2 In the case of Colombia, a few data points are missing and therefore have to be imputed by average.
3 Our indicator is a common measure of trade openness (Harrison, Citation1996). Although more sophisticated measures for openness may exist, we remain with our measure because of its availability.
4 We use only the first unrotated principal component as DEPTH.
5 As shown by the component matrices, DEPTH does not measure exactly the same aspect of financial deepening across all countries.

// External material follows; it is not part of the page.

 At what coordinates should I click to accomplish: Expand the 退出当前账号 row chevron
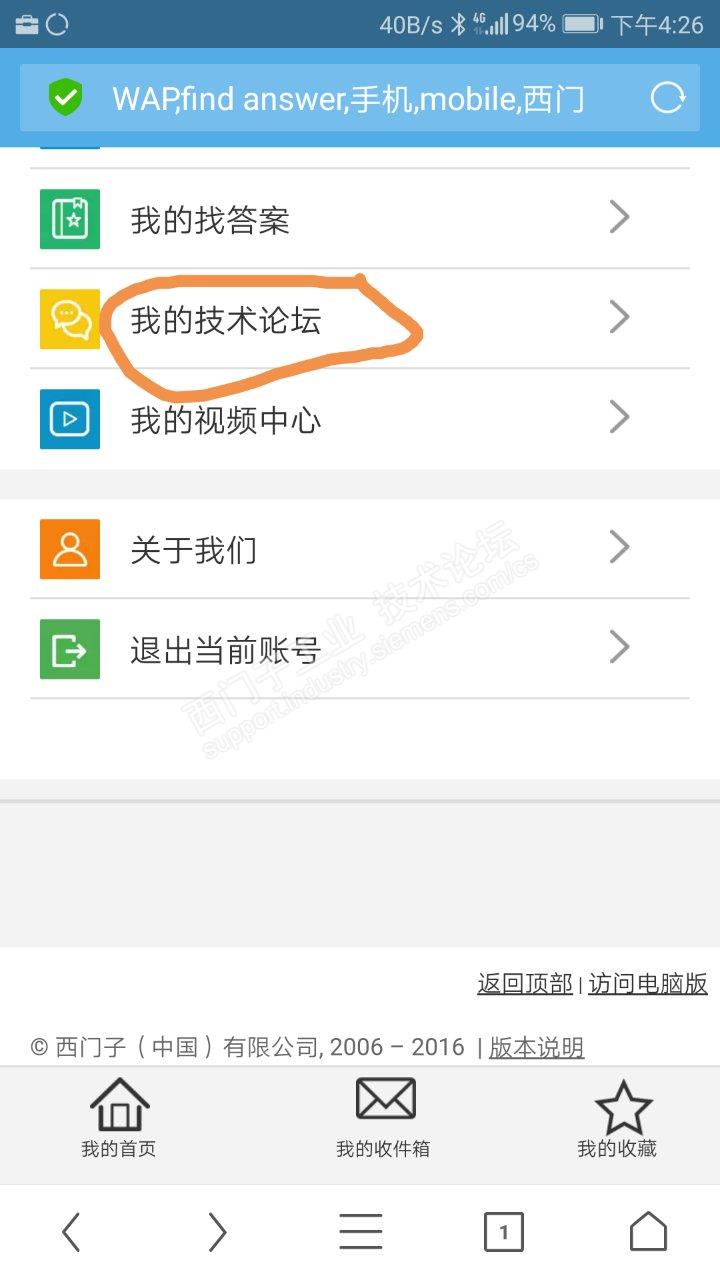[620, 647]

6 For Chile and Suriname, we also use the Kwiatkowski–Phillips–Schmidt–Shin (KPSS) test because the results of the Phillips–Perron (PP) test are not always as expected. KPSS test results confirm that the time series are indeed first-difference stationary; unexpected PP test results for these countries may be attributed to the smaller number of observations.

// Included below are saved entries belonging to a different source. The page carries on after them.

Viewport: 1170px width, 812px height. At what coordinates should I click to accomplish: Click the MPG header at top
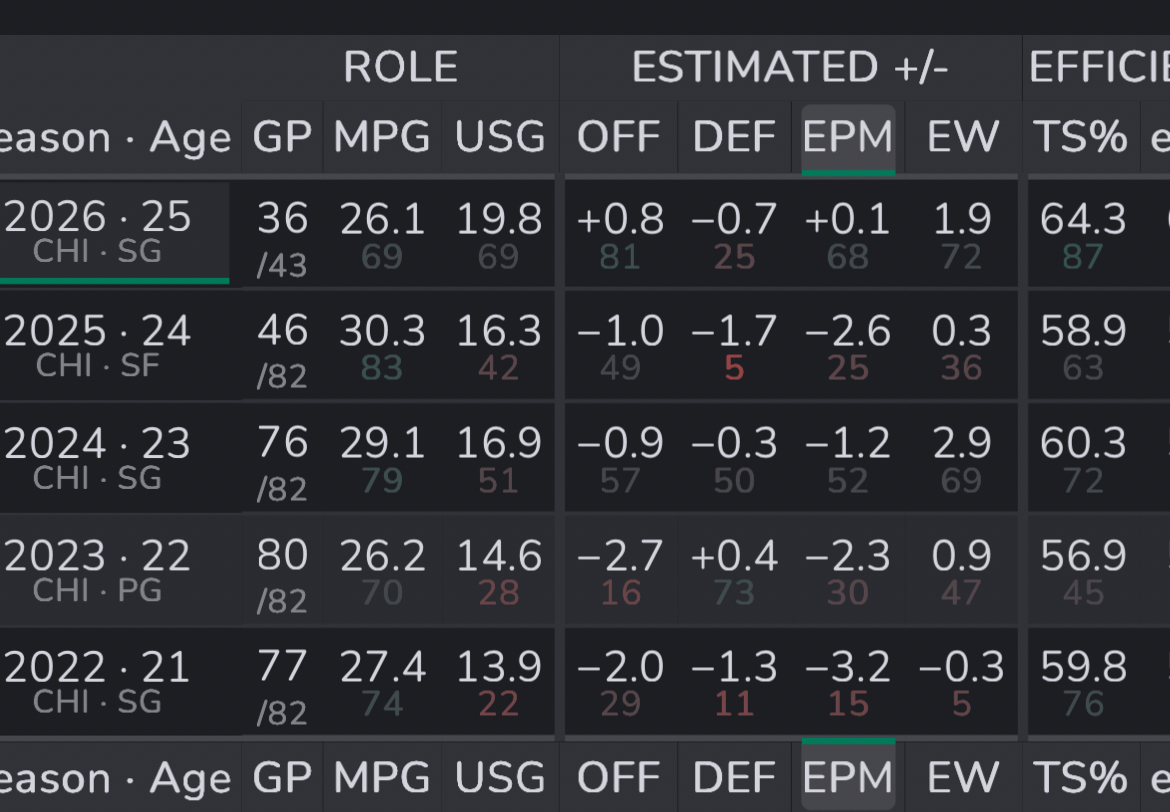click(x=382, y=137)
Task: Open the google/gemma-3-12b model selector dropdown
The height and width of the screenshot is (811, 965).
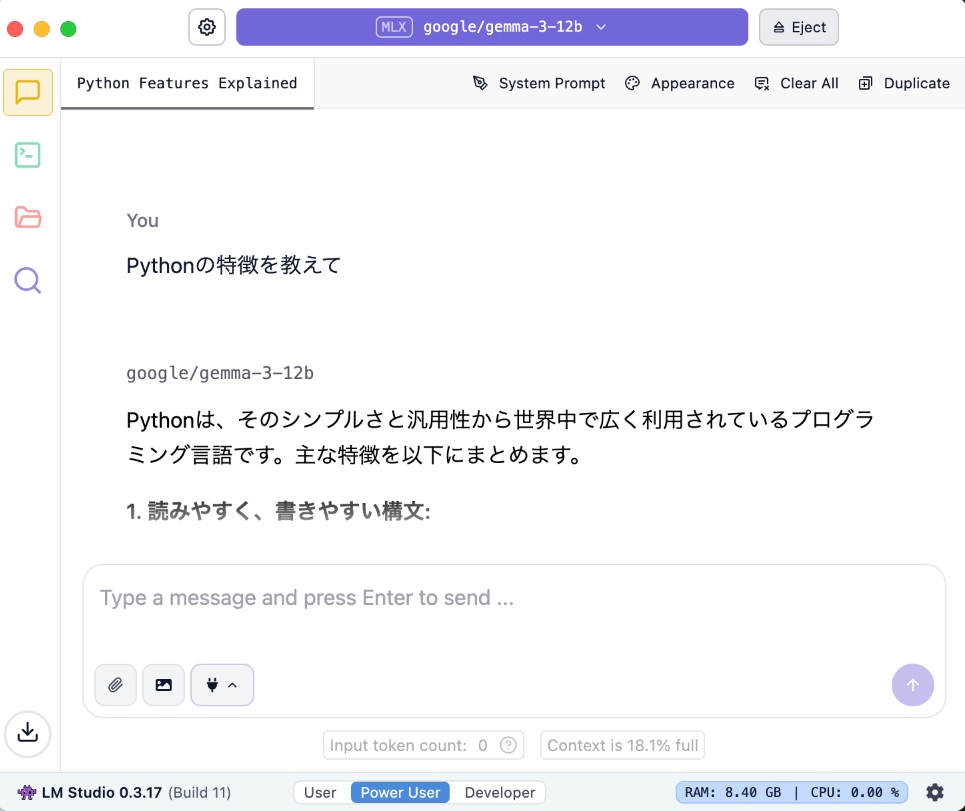Action: (492, 27)
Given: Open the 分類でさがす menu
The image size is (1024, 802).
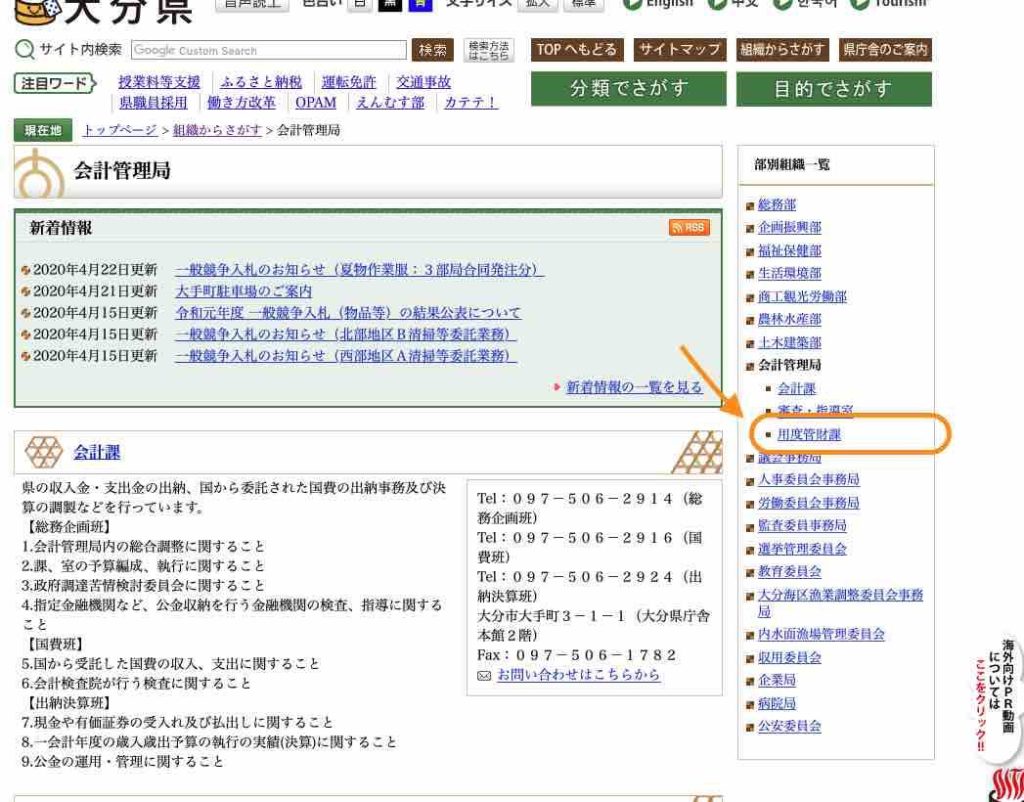Looking at the screenshot, I should [x=629, y=89].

7 Cointegration analyses are also conducted in all bivariate cases but not reported.
8 We do not consider more than one cointegration relationship in our analysis, even though this may not be ruled out completely in certain cases. The relative shortness of our time series and the desire for a good interpretation of the ECM motivate this more cautious approach.
9 Specifically, we test for finance–growth, finance-openness and openness-growth causality. The previous discussion of potential interactions between finance, openness and growth provides the ground for such analyses.
10 Poor economic performance in Latin America and the Caribbean has mainly been due to low investment or deficiencies in human capital (De Gregorio and Lee, Citation2004). As financial markets are important for actuating investments in physical and human capital, slow growth in Latin America may at least partially be attributed to a deficient match of financial and real sectors.